Đào Tấn (陶晉 , 1845-1907) was an Nguyễn dynasty mandarin, poet, and arranger of classical Vietnamese opera. He was born in the province of Bình Định (平定), a descendant of Đào Duy Từ (陶維慈, 1572-1634), a major military strategist, advisor, and mandarin who achieved great merit in helping lord Nguyễn Phúc Nguyên (阮福源, 1563-1635) establish a stronghold in southern Vietnam immediately preceding the Trịnh-Nguyễn war (鄭阮紛爭, Trịnh-Nguyễn phân tranh) which lasted until the end of the 18th century. His courtesy name (字, tự) was Chỉ Thúc (止叔) and his pen-names (號, hiệu) were Mộng Mai (夢梅) and Mai Tăng (梅僧).
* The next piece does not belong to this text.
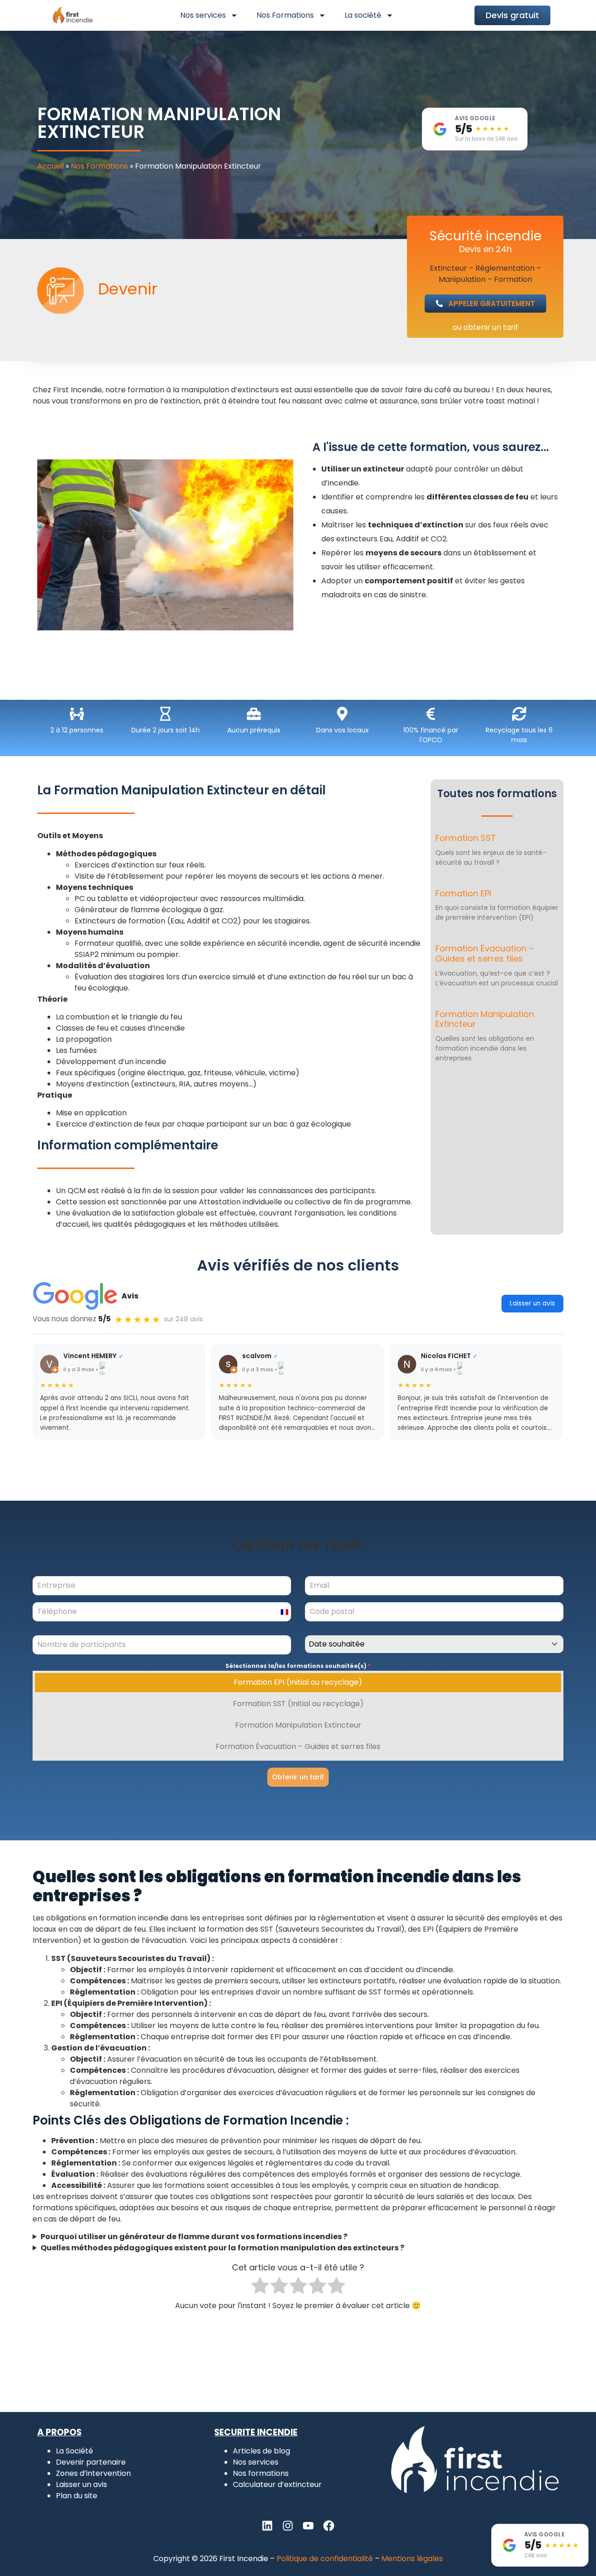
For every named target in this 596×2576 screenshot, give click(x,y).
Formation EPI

His first opera was completed when he only nineteen yeas old and brought him immediate fame.Though remembered today primarily for his operas, the text of which is written in a combination of classical Chinese and Vietnamese, he also left behind a collection of poetry and lyrics (詞, từ) in classical Chinese.
Tiểu trùng san
Nguyệt mãn giang thành thu dạ trường
Tây phong xuy bất đoạn
Quế hoa hương
Bích thiên như thủy lộ hoa lương
Nhân nan kiến
Hữu lệ tại la thường
Hà hử nhạn nam tường
Kham liên nhất phiến ảnh
Lạc Tiêu Tương
Bách niên thân thế phí tư lường
Không hồi thủ
Cố quốc diểu thương mang
To the tune of “Hsiao chong shan”
Moonlight fills the riverside city, the autumn night grows long
The west wind blows without end
Cassia flowers are fragrant
The blue sky is like water, covered in dew, flowers grow cold
Friends are difficult to meet
Tears fall on my thin robes.
To what place do the geese fly south?
How pitiable, this single shadow
Falling along the Hsiao-hsiang river
This lifetime of a hundred years is wasted in anxious worry
In vain turn my head and look back
The old country is lost in a vast haze
– Hsiao chong shan (小重山, Tiểu trùng san), the name of a lyric (詞, từ) originating in the Song (宋, Tống) dynasty
-Hsiao Hsiang (瀟湘, Tiêu Tương) the name of two rivers in China, in poetry used to reference separation and the sorrow of parting.